L’aviation d’affaires, un marché qui décolle

Un nouveau créneau fait les beaux jours des grands de l’aviation : des jets d’affaires ultra haut de gamme pour les plus fortunés et les puissants. 

Photo: Remy de la Mauviniere/AP Photo
Photo: Remy de la Mauviniere/AP Photo

Spacieuse cabine privée, salle de conférences, boiseries luxueuses, puissants moteurs Rolls-Royce et une facture de 65 millions de dollars. Le G650, le plus luxueux et puissant des avions d’affaires, en met plein la vue.

Malgré son prix, l’appareil conçu par l’avionneur américain Gulfstream Aerospace, qui fait partie du groupe General Dynamics, se révèle très populaire, signale Bloomberg. En fait, c’est l’ensemble du marché des jets d’affaires qui décolle rapidement, ce qui profite aussi à Bombardier. Sa plus récente analyse du secteur indique que les ventes d’avions d’affaires sont en essor depuis 2010, soit dès la sortie de la crise.

En 2012, le constructeur aéronautique canadien a reçu la commande de 343 jets d’affaires, ce qui représente une hausse de ses ventes pour une troisième année consécutive. Et Bombardier demeure confiant pour la suite. Il prévoit doubler sa flotte mondiale d’avions d’affaires d’ici 20 ans, en passant de 14 875 appareils en 2012 à 30 975 en 2032.

Son plus proche concurrent, General Dynamics, est aussi optimiste. Les acheteurs de son G650 doivent même attendre quatre ans avant de devenir propriétaires tellement la demande est forte. À peine 15 mois après son lancement, en 2012, les grandes entreprises, telles ExxonMobil, Wal-Mart Stores, Qualcomm et Wynn Resorts, en possédaient toutes déjà un.

Ce qui séduit, c’est surtout la possibilité qu’il offre de faire des vols transocéaniques sans escale. Fini les arrêts entre New York et Dubaï ou Los Angeles et Sydney pour les grands dirigeants d’entreprises et les milliardaires de ce monde. Le G650, qui peut accueillir jusqu’à 18 passagers, a même établi un record de vitesse pour ce type d’appareils en faisant le tour du monde en 41 heures et 7 minutes.

Si General Dynamics est réputé pour concevoir des avions militaires, des tanks et des sous-marins nucléaires d’attaque pour le compte du gouvernement américain, les compressions dans la Défense l’ont forcé à se réinventer.
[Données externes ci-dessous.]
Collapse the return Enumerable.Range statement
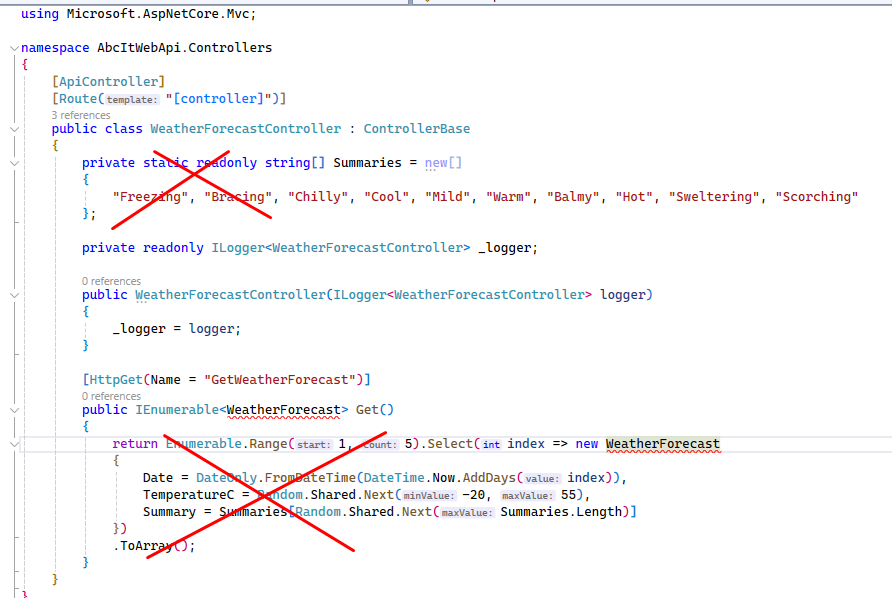 (x=13, y=443)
Sa meilleure arme s’avère aujourd’hui l’aviation d’affaires.

Tandis que ses ventes de produits de défense ont chuté de 23 % l’année passée, celles de ses jets privés ont bondi de 17 %, atteignant 8,1 milliards de dollars. En 2016, le groupe Credit Suisse prévoit même que ce champ d’expertise représentera la moitié du chiffre d’affaires de la société.

General Dynamics a toutefois de la compétition. Bombardier développe actuellement deux nouveaux avions d’affaires pour sa gamme d’appareils luxueux Global.

Selon le Globe and Mail, l’entreprise a investi plus d’un milliard de dollars pour mettre au point les jets Global 7000 et 8000, qui devraient pouvoir voler respectivement en 2016 et 2017.

Le 27 novembre 2012, le grand de l’aviation annonçait la vente ferme de 3,1 milliards de dollars (soit 25 avions Global 5000, 25 Global 6000 et 6 Global 8000) à VistaJet, une société aérienne de luxe. La commande pourrait être portée à 7,8 milliards par un jeu d’options.